Attempts to regulate the hazards at Pacific Intermediates began in August of 1987, when the local engine company made a referral to the Division of Fire Prevention, based on the chemical storage that was visible outside the building. Following an inspection by a Fire Prevention Inspector and consultation with a Building Safety Inspector, the business owners were notified that they could not carry on their nature of business in the type of building they occupied. It was suggested that the company hire a consultant to make an assessment and advise them on appropriate actions. A Notice of Violation was issued early in 1988, when the owner failed to respond to the letter of notification.
The chemical company then hired a consultant who determined that it could not meet code requirements in its present premises and advised seeking a new site to relocate. In June of 1988 the owners made a verbal commitment to relocate within 6 to 12 months. The owners would not make this commitment in writing, and the Fire Department could not obtain a copy of the consultant's written report. In July, the Fire Department determined that the company had severed its relationship with the consultant and that the consultant's fee had not been paid.
On July 15, 1988, the Fire Inspector and a Building Safety Inspector visited the premises to determine if any corrective actions had been taken. While on the premises, they encountered a leaking drum of vinyl chloride which had been left outside the building, unlabelled, under a plastic sheet. Both inspectors had to be transported to an area hospital for treatment of respiratory distress resulting from this exposure, and the inspection turned into a 16 hour long hazardous materials incident. A private contractor had to be called in to safely remove the leaking container.
A second Notice of Violation was issued against Pacific Intermediates, and the Environmental Health and Planning Departments became involved in the case. Inspections by these agencies revealed several additional code violations relating to hazardous waste disposal and contamination of the area around the premises. The County Counsel was consul ted, since it appeared that multiple violations were involved and the business was resisting enforcement efforts.

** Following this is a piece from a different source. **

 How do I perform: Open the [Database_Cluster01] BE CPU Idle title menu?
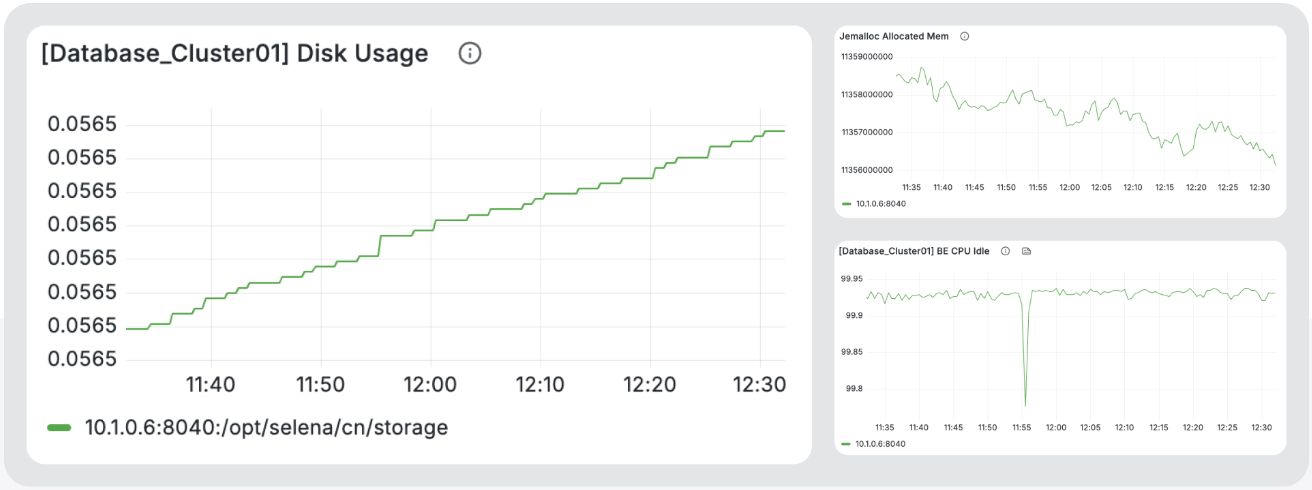(x=913, y=251)
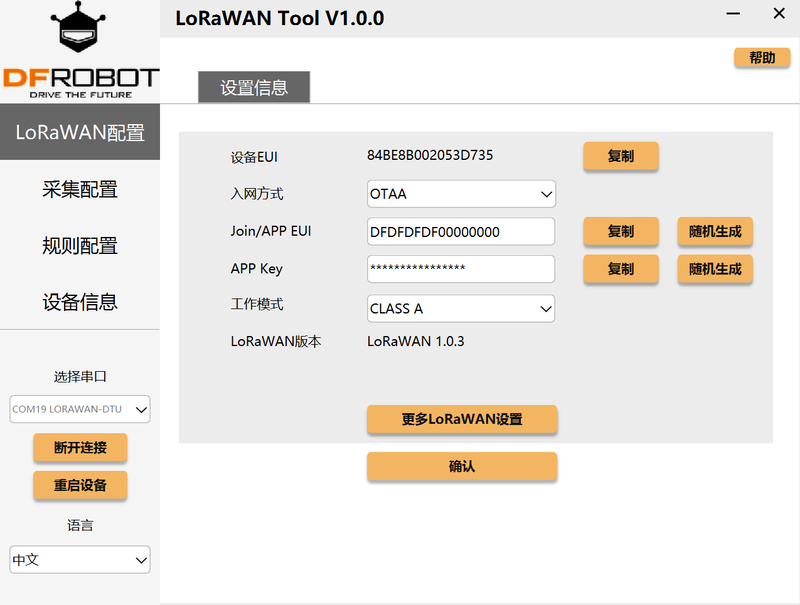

On October 21, 1988, the Fire Department received a letter from the business, asserting that the Fire Department lacked regulatory jurisdiction and claiming that previous inspections had been made in contravention of the owners' rights, as guaranteed by the Fourth Amendment. Similar letters were sent by the owners of the property and by another tenant who had been cited for Fire Code violations. All claimed that they would deny access to any Fire Department representative who could not produce a warrant for entry.
After receiving this letter, the Fire Department issued a directive to companies to stay outside the Pacific Intermediates occupancy in the event of a fire or chemical emergency incident. This action was taken on the basis of unknown hazards within the occupancy and the denial of access for inspection or pre-fire planning.
With the active participation of the County Counsel, warrants were obtained and inspections were made by the Fire, Environmental Health, Building Safety, and Planning Departments. Formal charges were filed in late November, including 12 Fire Code violations, felony violations of the hazardous waste regulations, and other counts. The cases were still before the courts on the date of the fire, having been continued in court. On the day of the fire, the District Attorney had obtained a warrant for an additional inspection for environmental health requirements.